Effect of omeprazole on pharmacokinetic parameters of imatinib in rats / 中国药房

ABSTRACT

OBJECTIVE To investigate the effects of omeprazole on pharmacokinetic parameters of imatinib in rats. METHODS According to body weight， the rats were divided into imatinib+low-dose， medium-dose， and high-dose omeprazole groups， imatinib group， with 6 rats in each group. They were given omeprazole suspension at the doses of 1.8， 3.6 and 7.2 g/kg， or 0.5% sodium carboxymethyl cellulose solution intragastrically respectively； one hour later， imatinib suspension was administered by oral gavage at a the dose of 10 mg/kg. Blood sample （100 μL） was taken from the orbit before and 0.5， 1， 2， 2.5， 3， 4， 5， 6， 8， 12， 24 and 36 hours after intragastric administration of imatinib. Using imatinib-d3 as internal standard， the plasma concentrations of imatinib and its metabolite N-desmethyl imatinib in rat were determined by high performance liquid chromatography-tandem mass spectrometry. The pharmacokinetic parameters were calculated by DAS 2.0 software and compared.

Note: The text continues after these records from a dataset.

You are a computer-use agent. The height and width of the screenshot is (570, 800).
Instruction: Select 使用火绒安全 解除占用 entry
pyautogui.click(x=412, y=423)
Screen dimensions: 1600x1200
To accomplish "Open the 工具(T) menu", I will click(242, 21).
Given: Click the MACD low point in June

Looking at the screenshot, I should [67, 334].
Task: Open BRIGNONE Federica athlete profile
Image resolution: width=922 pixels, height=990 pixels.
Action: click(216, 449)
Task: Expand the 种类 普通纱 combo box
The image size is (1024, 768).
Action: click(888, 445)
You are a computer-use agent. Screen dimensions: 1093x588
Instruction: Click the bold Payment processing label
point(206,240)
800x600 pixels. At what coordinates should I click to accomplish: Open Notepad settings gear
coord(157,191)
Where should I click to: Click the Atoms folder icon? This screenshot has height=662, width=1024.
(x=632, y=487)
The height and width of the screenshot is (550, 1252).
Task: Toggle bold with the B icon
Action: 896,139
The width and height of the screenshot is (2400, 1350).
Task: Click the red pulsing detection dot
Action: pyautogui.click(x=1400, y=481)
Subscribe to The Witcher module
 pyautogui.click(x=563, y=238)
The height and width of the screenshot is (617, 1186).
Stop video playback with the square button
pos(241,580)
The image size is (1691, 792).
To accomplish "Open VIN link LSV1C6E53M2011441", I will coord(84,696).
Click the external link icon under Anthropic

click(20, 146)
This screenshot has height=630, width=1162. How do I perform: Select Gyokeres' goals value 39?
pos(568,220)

RESULTS Compared with imatinib group， AUC0－∞ and AUMC0－∞ of imatinib in rat plasma of imatinib+medium-dose omeprazole group， cmax， t1/2， AUC0－∞ and AUMC0－∞ of imatinib in rat plasma of imatinib+high-dose omeprazole group were all increased or prolonged significantly （P＜0.05）. Compared with imatinib group， AUC0－∞ and AUMC0－∞ of N-desmethyl imatinib in rat plasma of imatinib+medium-dose omeprazole group， and cmax and AUC0→∞ of N-desmethyl imatinib in rat plasma of imatinib+high-dose omeprazole group were decreased significantly （P＜0.05）. CONCLUSIONS Omeprazole may increase the plasma concentration of imatinib in rats and reduce the plasma concentration of N-desmethyl imatinib in rats， which may be associated with inhibiting the metabolism of imatinib.